◆ **WHAT IS REQUIRED**
Swap "screenshot" for "capture" in the material, starting with the line that contains "coordinates (98, 80)." and going on through the line that contains "review-text: Bel corso. Velia è molto competente e al… is", and write out only those lines again with nothing else changed.

◆ **AVAILABLE RECORDS**
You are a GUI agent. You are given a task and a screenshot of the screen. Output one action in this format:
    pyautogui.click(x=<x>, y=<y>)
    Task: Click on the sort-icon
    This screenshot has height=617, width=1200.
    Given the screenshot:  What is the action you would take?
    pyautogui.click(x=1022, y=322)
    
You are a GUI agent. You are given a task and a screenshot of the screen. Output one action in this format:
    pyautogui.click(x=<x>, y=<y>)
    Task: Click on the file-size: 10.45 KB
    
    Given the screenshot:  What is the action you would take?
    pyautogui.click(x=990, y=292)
* * *
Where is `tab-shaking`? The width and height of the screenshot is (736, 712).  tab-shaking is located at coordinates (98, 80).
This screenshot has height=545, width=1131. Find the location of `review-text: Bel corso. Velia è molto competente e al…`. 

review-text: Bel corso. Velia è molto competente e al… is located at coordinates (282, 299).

◆ **SOLUTION TO THE EXERCISE**
Where is `tab-shaking`? The width and height of the capture is (736, 712).  tab-shaking is located at coordinates (98, 80).
This capture has height=545, width=1131. Find the location of `review-text: Bel corso. Velia è molto competente e al…`. 

review-text: Bel corso. Velia è molto competente e al… is located at coordinates (282, 299).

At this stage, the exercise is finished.